Trump se candidatou três vezes. Ele venceu duas mulheres, Hillary Clinton em 2016 e agora Kamala Harris, e só foi derrotado por Joe Biden. Isso aponta para uma questão delicada sobre poder e gênero na política americana: a barreira para que mulheres, especialmente mulheres negras, alcancem o topo do poder ainda é quase intransponível.
Mesmo em campanhas históricas, em contextos distintos, essas duas mulheres com propostas progressistas enfrentaram a mesma dificuldade: vencer um candidato que apela a uma base conservadora e se beneficia de expectativas tradicionais sobre quem deveria ocupar a presidência.
A vitória de Trump reflete uma sociedade em crise com sua própria identidade, disposta a ignorar sinais claros de autoritarismo e exclusão. E isso levanta uma pergunta essencial: o que acontece com a democracia quando a retórica do medo e do ódio vira norma? Isso é especialmente preocupante para quem vê sua existência e liberdade ameaçadas, uma realidade que também cresce aqui no Brasil.
Não se trata apenas de Trump ou de política. É sobre como uma nação pode ficar presa nas próprias contradições. Esse uso do medo e da desinformação para manter o poder cria uma atmosfera de cinismo que corrói a confiança - o que é fundamental em qualquer democracia.

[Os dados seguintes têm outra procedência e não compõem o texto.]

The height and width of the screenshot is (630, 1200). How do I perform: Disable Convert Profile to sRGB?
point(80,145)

O que sobra quando as pessoas já não acreditam mais na justiça, na imprensa, na ciência ou no voto?
O problema fica ainda mais sério quando a gente pensa no impacto global. O negacionismo ambiental, as políticas excludentes, as teorias conspiratórias e os discursos de ódio se espalham como uma epidemia. E isso não afeta só os Estados Unidos; inspira lideranças em outras partes do mundo, inclusive aqui.

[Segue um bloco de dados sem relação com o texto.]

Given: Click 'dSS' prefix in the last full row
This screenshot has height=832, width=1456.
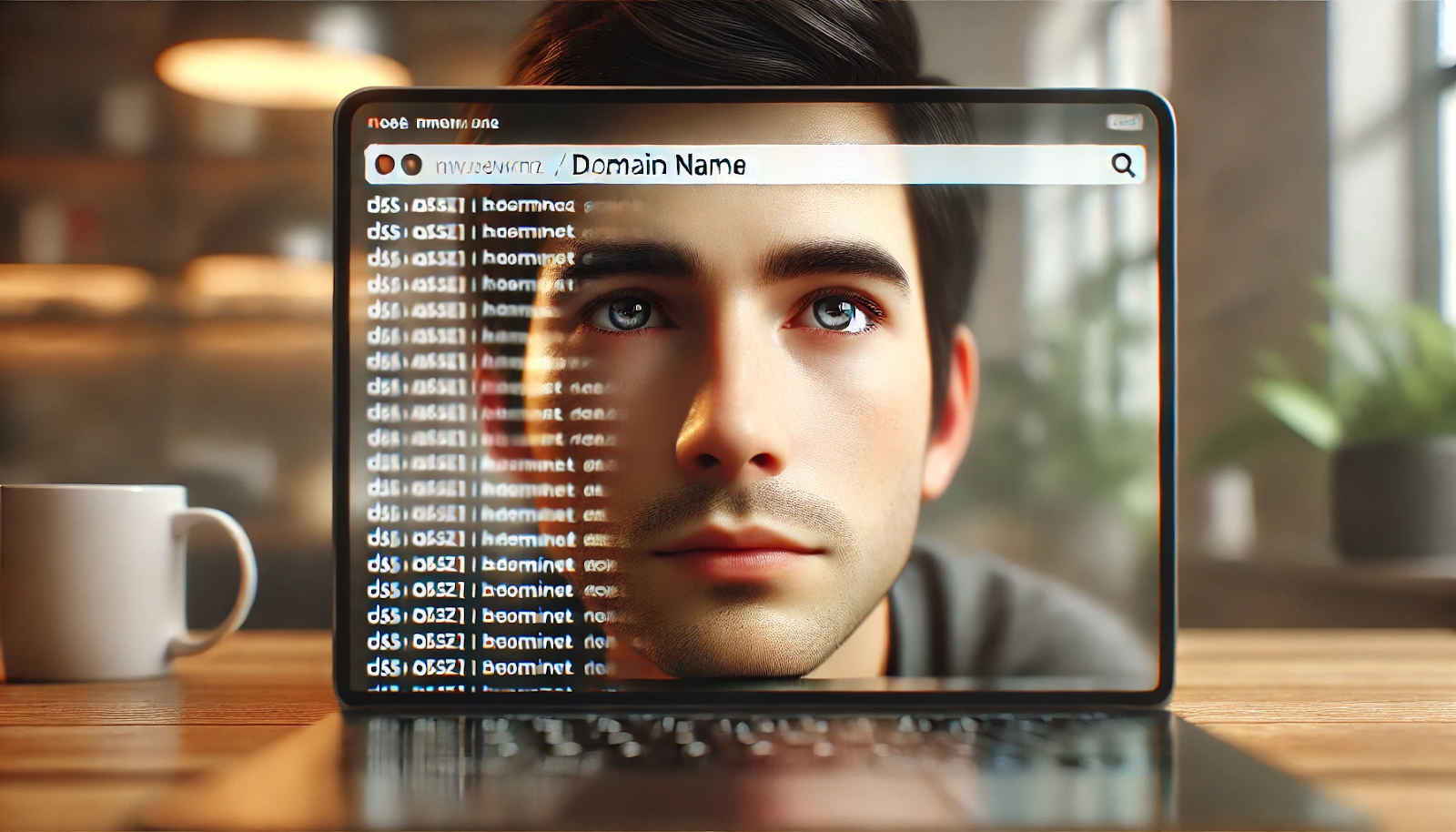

Aliás, falando no Brasil, onde as desigualdades raciais e de gênero também são enormes, a derrota de Kamala é um lembrete dos desafios que lideranças negras e femininas enfrentam. Apesar de o país ter uma maioria negra, essa representatividade ainda é muito limitada nos espaços de poder. Isso reforça a importância de políticas de inclusão e da criação de oportunidades para que líderes diversos não apenas concorram, mas vençam.
De toda forma, temos que considerar que Kamala Harris recebeu o apoio significativo de negros, imigrantes e comunidades que buscam representatividade e justiça social, mas também tem sido alvo de críticas por sua atuação questionável em temas sensíveis, como o conflito em Gaza. Esperava-se que, com sua trajetória e compromisso assumido com os direitos humanos, ela adotasse uma postura mais firme e compassiva em relação à crise humanitária que afeta milhares de civis palestinos.

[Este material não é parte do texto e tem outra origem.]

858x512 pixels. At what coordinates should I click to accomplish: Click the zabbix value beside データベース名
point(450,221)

No entanto, sua posição tem sido vista por muitos como insuficiente diante da gravidade dos acontecimentos, especialmente para aqueles que esperavam uma liderança que priorizasse políticas de paz e proteção aos civis, em vez de apoio irrestrito a políticas militares que resultam em perdas massivas e sofrimento humano. Esse distanciamento entre a expectativa de uma liderança humanitária e a realidade das políticas defendidas acentua o descontentamento de muitos que depositaram nela sua confiança.
A derrota de Kamala Harris levanta duas questões fundamentais: se estamos no caminho por igualdade de gênero e se Kamala representa realmente a mudança que muitos esperam. Embora sua candidatura tenha carregado o simbolismo de uma mulher negra em um dos mais altos cargos da política, é válido questionar até que ponto essa representatividade se traduz em transformação real e profunda. O apoio que recebeu de comunidades negras, imigrantes e outros grupos historicamente marginalizados foi impulsionado pela esperança de uma liderança que desafiasse as estruturas tradicionais de poder.
O fato de Kamala ter seguido algumas das mesmas linhas de ação do establishment político faz pensar se ela é, de fato, a ruptura com o sistema ou apenas mais uma figura adaptada a ele. Afinal, representatividade sem transformação pode ser insuficiente para aqueles que buscam mudanças reais.